Below are the records. Retype exactly the lines between the lines holding "Screen dimensions: 1257x904" and "The width and height of the screenshot is (640, 371).", inclusive.

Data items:
%%

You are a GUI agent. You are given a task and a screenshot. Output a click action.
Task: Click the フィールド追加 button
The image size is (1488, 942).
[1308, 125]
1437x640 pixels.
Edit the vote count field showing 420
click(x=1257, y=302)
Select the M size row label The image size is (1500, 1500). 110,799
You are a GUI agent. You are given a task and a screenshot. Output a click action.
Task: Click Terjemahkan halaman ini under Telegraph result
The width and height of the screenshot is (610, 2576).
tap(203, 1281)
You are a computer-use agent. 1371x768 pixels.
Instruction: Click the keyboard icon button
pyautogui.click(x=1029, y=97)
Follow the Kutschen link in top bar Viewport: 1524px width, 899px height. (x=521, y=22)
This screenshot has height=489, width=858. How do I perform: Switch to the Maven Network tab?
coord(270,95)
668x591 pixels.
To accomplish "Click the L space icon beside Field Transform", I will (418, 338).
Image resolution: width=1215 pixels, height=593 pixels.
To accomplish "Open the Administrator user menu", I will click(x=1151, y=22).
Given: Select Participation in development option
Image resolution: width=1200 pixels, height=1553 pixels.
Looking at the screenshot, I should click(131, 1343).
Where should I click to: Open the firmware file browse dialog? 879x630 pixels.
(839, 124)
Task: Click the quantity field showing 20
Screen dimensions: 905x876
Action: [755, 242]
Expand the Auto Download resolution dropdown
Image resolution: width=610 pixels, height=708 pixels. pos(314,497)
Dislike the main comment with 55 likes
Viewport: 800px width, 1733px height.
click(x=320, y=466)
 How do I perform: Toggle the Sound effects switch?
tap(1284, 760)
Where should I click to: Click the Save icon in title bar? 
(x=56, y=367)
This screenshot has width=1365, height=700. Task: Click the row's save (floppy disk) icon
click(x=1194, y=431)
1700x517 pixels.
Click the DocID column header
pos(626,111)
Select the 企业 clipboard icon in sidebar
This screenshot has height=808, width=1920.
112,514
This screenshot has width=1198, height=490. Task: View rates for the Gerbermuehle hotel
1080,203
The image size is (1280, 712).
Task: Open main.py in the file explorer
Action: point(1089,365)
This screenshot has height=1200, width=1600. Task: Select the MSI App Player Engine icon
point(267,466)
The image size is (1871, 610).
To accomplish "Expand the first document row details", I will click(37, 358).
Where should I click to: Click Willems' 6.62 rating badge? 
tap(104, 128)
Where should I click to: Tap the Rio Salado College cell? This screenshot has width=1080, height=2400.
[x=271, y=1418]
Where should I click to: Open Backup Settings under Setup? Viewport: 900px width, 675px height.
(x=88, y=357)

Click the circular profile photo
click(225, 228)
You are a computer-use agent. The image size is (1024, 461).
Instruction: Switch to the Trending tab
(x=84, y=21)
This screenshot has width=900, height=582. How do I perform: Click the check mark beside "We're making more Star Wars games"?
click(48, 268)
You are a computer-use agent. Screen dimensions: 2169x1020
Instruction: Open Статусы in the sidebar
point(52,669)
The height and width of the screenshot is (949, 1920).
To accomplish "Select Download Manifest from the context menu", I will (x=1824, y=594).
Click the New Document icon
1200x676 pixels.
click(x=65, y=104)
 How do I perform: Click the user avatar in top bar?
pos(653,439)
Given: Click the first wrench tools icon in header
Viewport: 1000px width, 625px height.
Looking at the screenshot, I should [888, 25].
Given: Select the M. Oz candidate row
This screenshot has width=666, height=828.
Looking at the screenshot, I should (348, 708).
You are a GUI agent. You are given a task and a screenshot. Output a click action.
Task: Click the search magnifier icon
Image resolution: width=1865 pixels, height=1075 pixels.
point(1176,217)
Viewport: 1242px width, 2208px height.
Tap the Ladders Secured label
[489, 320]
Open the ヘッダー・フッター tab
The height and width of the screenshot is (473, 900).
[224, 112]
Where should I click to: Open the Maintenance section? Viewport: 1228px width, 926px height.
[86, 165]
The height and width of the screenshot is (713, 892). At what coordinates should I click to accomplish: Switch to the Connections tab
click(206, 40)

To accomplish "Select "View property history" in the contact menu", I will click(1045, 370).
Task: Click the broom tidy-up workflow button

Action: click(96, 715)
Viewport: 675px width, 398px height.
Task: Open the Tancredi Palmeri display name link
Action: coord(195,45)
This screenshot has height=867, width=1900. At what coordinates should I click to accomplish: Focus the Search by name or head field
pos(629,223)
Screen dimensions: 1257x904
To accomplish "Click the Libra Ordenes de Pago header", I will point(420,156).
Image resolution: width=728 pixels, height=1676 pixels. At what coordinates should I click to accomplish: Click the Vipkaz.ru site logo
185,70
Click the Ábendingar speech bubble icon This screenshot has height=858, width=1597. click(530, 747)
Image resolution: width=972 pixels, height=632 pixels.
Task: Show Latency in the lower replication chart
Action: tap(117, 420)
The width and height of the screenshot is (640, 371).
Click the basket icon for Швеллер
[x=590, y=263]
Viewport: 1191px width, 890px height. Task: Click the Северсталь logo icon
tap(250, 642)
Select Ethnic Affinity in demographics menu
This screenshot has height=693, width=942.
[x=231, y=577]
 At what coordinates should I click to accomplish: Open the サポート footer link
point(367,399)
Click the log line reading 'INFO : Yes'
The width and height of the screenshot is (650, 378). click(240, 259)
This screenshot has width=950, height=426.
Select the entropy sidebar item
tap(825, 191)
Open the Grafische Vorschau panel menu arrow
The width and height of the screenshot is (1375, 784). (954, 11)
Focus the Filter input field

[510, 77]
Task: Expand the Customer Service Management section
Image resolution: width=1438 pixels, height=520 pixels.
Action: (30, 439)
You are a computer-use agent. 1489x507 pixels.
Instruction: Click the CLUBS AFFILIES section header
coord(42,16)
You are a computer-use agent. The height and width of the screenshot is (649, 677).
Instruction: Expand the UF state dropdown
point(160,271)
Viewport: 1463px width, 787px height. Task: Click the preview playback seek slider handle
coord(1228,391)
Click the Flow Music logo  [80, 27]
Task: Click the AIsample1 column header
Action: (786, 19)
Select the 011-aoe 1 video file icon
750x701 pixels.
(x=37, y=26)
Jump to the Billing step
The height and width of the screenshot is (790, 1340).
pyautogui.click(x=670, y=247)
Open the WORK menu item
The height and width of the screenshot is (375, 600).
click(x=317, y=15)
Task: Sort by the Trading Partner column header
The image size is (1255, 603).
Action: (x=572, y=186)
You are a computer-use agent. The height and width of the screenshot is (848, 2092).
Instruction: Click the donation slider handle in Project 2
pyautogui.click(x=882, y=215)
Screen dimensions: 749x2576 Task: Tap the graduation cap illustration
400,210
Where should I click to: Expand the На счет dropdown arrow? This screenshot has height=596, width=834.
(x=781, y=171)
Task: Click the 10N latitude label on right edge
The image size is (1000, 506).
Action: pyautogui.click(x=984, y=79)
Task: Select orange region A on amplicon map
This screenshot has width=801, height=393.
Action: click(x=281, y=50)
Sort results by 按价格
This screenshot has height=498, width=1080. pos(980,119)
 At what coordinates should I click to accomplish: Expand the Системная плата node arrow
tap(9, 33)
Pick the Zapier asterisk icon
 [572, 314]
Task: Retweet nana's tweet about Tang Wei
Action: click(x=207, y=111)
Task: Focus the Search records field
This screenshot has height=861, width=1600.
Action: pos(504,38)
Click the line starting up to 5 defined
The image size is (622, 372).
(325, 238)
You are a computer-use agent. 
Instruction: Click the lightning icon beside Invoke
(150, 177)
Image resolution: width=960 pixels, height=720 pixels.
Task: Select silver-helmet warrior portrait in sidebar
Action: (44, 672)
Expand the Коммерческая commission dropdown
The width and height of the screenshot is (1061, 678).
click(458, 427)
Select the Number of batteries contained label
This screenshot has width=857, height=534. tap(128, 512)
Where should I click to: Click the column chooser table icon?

%%

TASK SOLUTION:
Screen dimensions: 1257x904
To accomplish "Click the Libra Ordenes de Pago header", I will point(420,156).
Image resolution: width=728 pixels, height=1676 pixels. At what coordinates should I click to accomplish: Click the Vipkaz.ru site logo
185,70
Click the Ábendingar speech bubble icon This screenshot has height=858, width=1597. click(530, 747)
Image resolution: width=972 pixels, height=632 pixels.
Task: Show Latency in the lower replication chart
Action: tap(117, 420)
The width and height of the screenshot is (640, 371).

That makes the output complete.